With Black Friday around the corner, it feels a good time to talk about excessive or impulse consumption. Black Friday was founded in the States in the 1950s, the day after Thanksgiving, to kick off the Christmas shopping season.

It is known for heavy discounts, deals and free shipping, all to encourage consumption and ultimately boost the economy. Over the years, it has turned into a shopping frenzy. Billions of profits are made – the majority coming from online purchases, potentially made with little thought or need.

I am not saying consuming is bad, but we are clearly living beyond our (environmental) means. So, how do we kick the habit?

One way is through Green Friday, an anti-Black Friday movement founded in 2015. It encourages consumption in purpose-led businesses and promotes brands with outstanding sustainable business practices. Its aim is to raise awareness of the negative impacts of society’s shopping habits – and it’s growing in popularity.
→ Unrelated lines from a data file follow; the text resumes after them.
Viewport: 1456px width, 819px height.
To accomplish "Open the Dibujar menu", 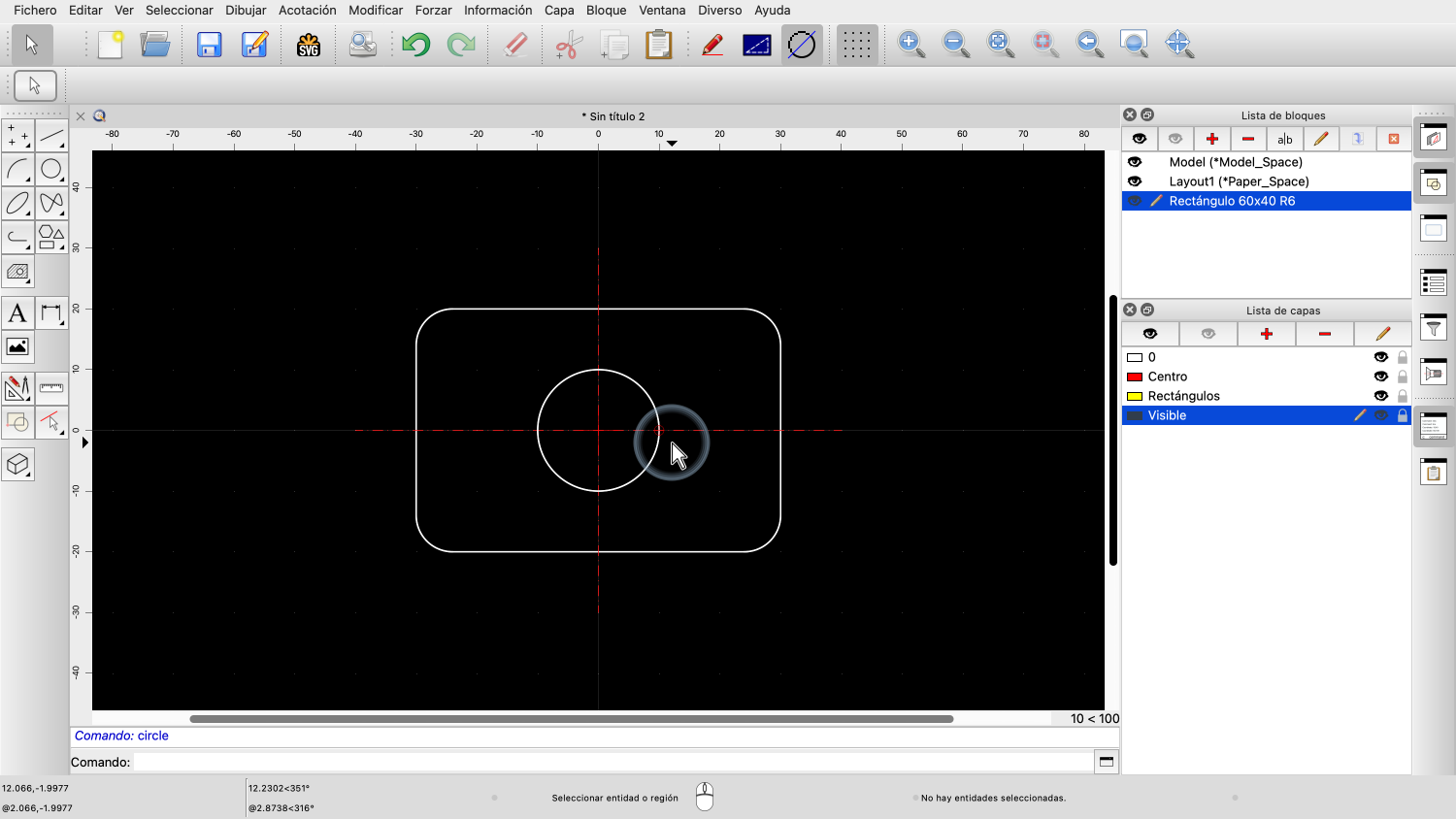I will [x=246, y=10].
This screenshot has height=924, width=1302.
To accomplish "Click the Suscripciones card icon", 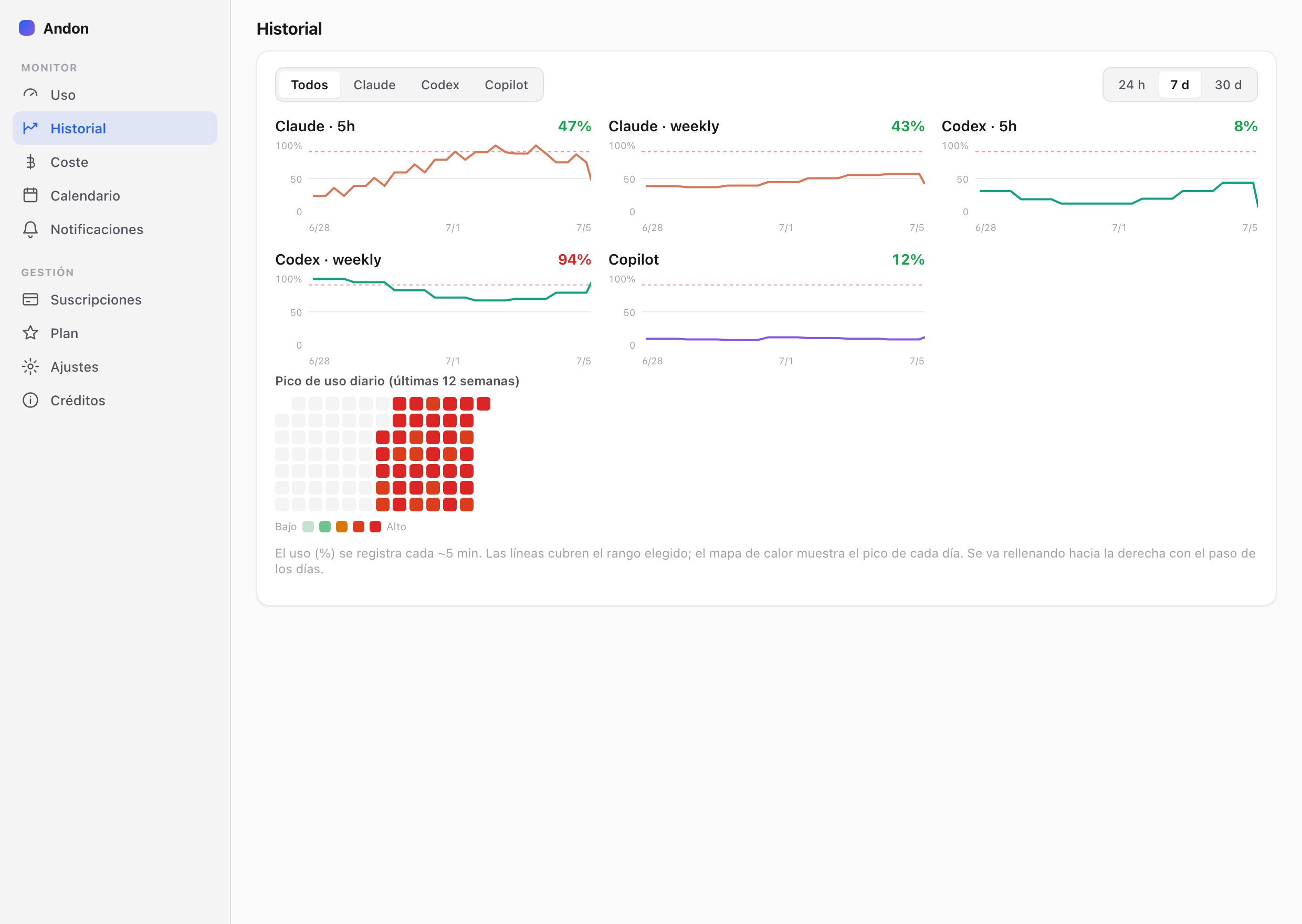I will (x=30, y=299).
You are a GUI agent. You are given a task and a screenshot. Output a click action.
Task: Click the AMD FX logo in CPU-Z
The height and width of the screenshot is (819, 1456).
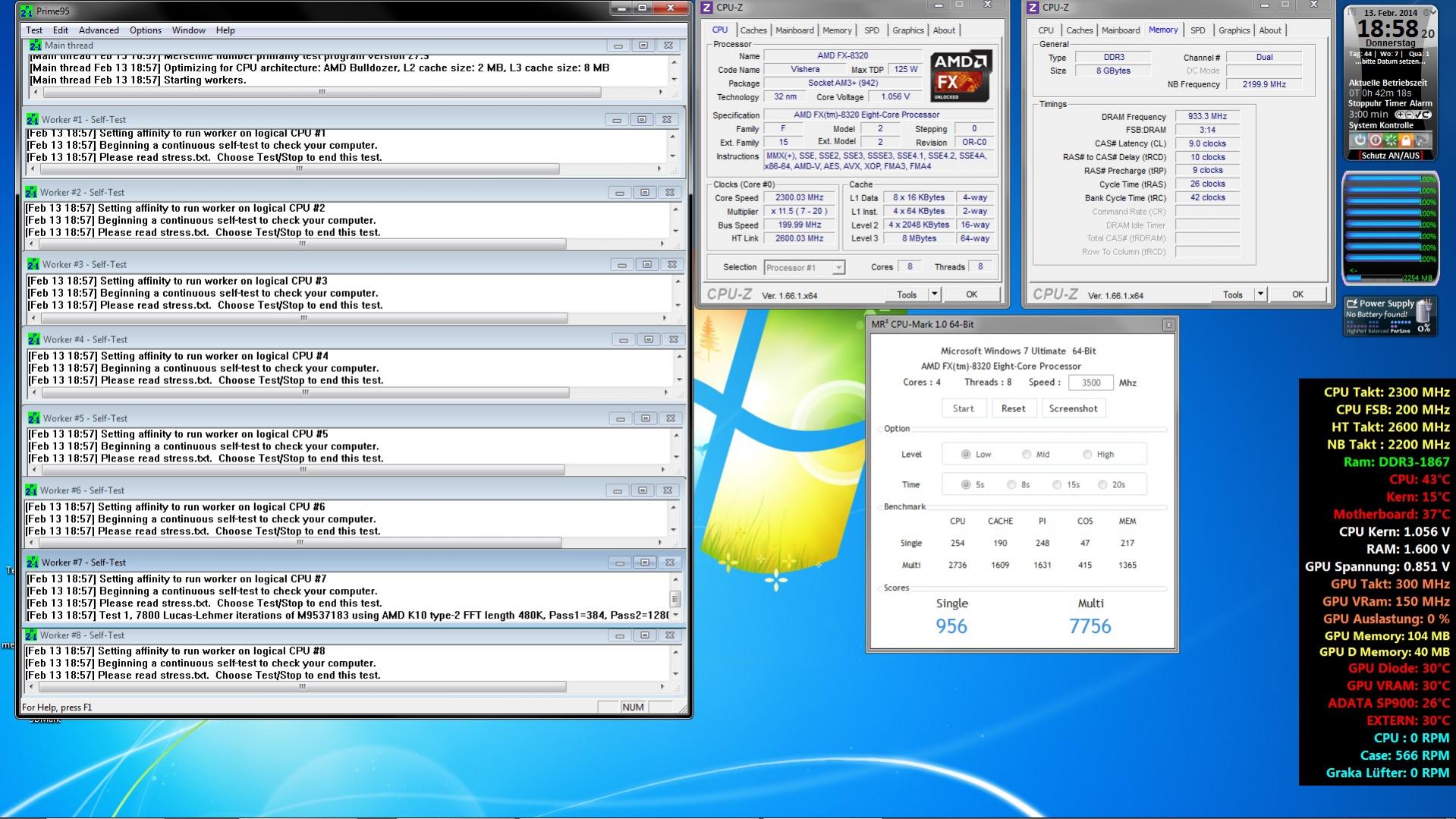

Many businesses have joined the Green Friday movement to promote better practices, donating sales to environmental causes or promoting swapping, borrowing or buying second-hand instead of new. They’re educating consumers on how they can consume differently and potentially helping them to purchase something that gives them a double ‘feelgood’ buzz from doing the right thing.

In our world of limited resources and climate change, we need create positive experiences around consuming less to be successful.

Let’s hope the tide soon turns and Black becomes Green.